Entourée de trois excellents musiciens, elle reprend le spectacle très touchant dans lequel elle rend hommage à sa mère, en chantant Oum Kalsoum.

Al Atlal signifie Les Ruines. C’est un long poème d’Ibrahim Nagi chanté par Oum Kalsoum. Un jour, Wajdi Mouawad a proposé à Norah Krief d’en chanter une partie.

On connaît la comédienne vive et sensible, capable d’être bouleversante dans le registre tragique et irrésistible dans le comique. On connaît aussi la chanteuse puissante qui fit des Sonnets de Shakespeare un inoubliable concert.

Lorsqu’elle s’est plongée dans le poème, elle a pensé à sa mère. Elle aimait Oum Kalsoum. Elle était née en Tunisie. Dans une famille de culture juive. On parlait arabe, alors. Lorsqu’il fallut revenir en France, les Krief s’installèrent à Wissous dans la banlieue parisienne. Dans le jardin, sa maman préparait le café à la turque et par les fenêtres grandes ouvertes, on entendait Oum Kalsoum.

Une fée et ses trois musiciens. Photographie de Jean-Louis Fernandez. DR

Les voisins n’étaient pas forcément conquis. En plus, chez les Krief, on  ne met pas de voilages aux fenêtres.

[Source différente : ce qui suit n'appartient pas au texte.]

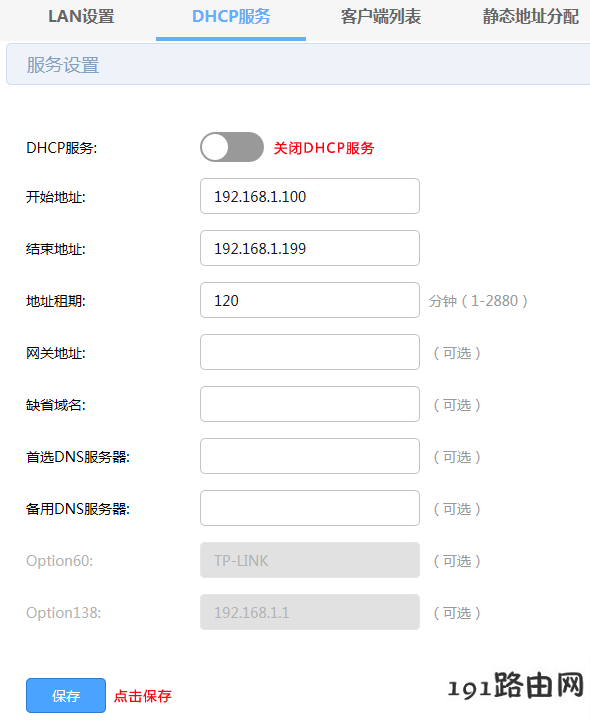590x720 pixels.
Task: Toggle the DHCP服务 switch
Action: [x=232, y=147]
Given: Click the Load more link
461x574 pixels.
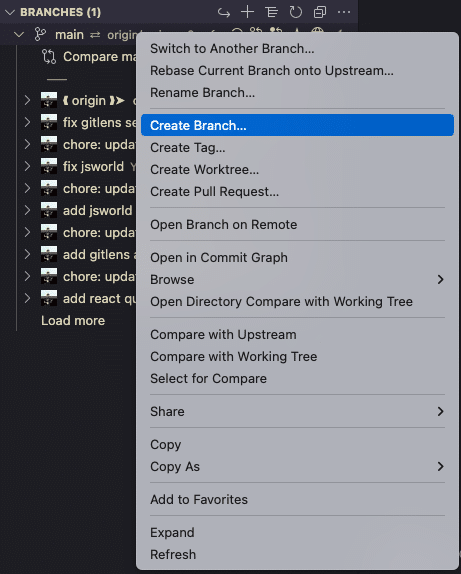Looking at the screenshot, I should [73, 320].
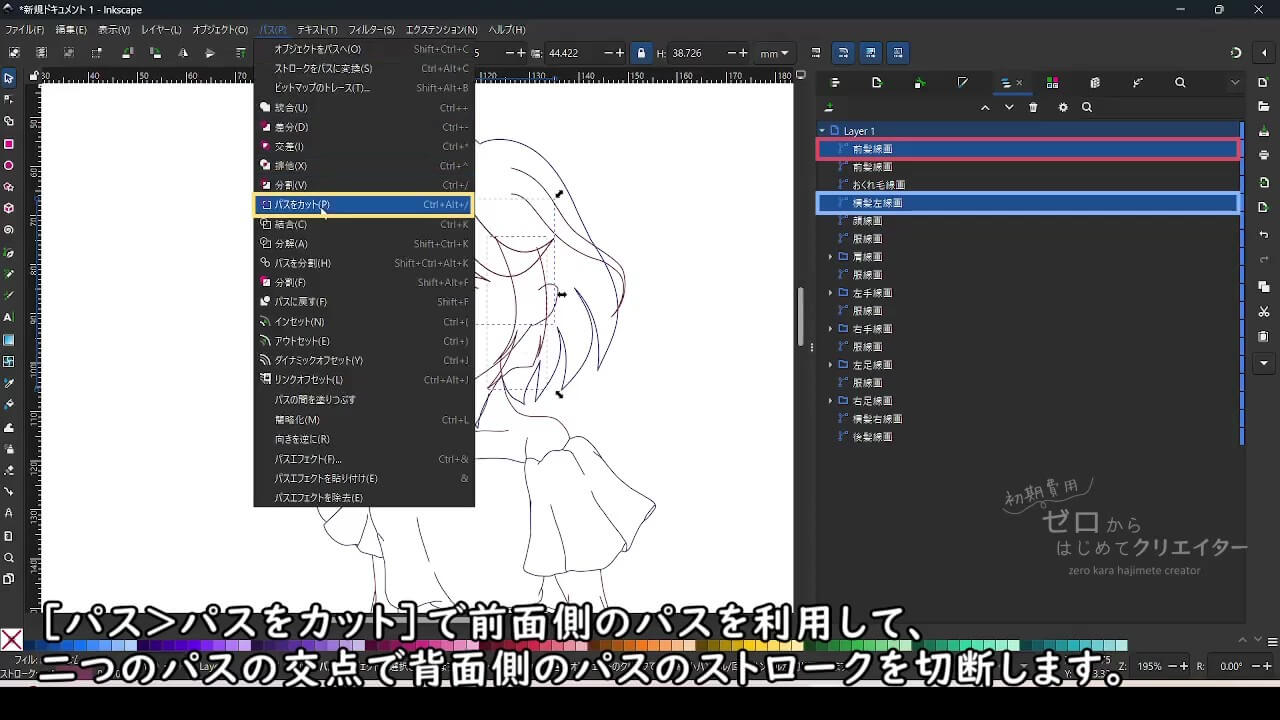Viewport: 1280px width, 720px height.
Task: Toggle the W/H aspect ratio lock
Action: click(x=642, y=53)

Norah raconte. Se raconte. Joies et chagrins. Humiliations scolaires violentes de la part d’une enseignante particulièrement odieuse. Mais la vie va.

Avec Frédéric Fresson, elle a composé le fil du spectacle, les textes, la dramaturgie. C’est doux et fluide. Un rideau de fils ferme le plateau. Trois musiciens l’accompagnent. Trois artistes aux chemins singuliers. Lucien Zerrad et Mohanad Aljaramani, venu de Syrie, sans oublier Frédéric Fresson qui est pianiste et compositeur et avec qui Norah Krief avait monté Les Sonnets de Shakespeare. Il est rompu à l’art d’autres instruments, comme ses camarades : Mohanad Aljaramani est un percussionniste virtuose et très familier du oud, formé à Damas, sachant tout de la musique classique comme de la musique orientale. C’est un maître doux. Lucien Zerrad, lui, sait jouer les instruments d’Orient et mêler les influences.

Les traductions des poèmes sont projetées sur le rideau de fil. Photographie de Jean-Louis Fernandez. DR.

A un moment du spectacle, chacun donne quelques mots de sa vie. On vous les laisse découvrir. C’est doux, tendre, c’est un moment de partage et d’émotion.

N’en disons pas plus car il faut découvrir et se laisser envahir par les émotions. Norah Krief est une grande artiste. Ardente et fine. Une fille du feu, on l’a déjà écrit, merveilleusement profonde et généreuse. Un très beau moment de musique, de grâce, de sentiments puissants.

Théâtre de la Colline, salle du haut. A 19h00 du lundi au samedi. Durée : 1h10.

www.colline.fr

A la MC93 Bobigny du 24 septembre au 2 octobre.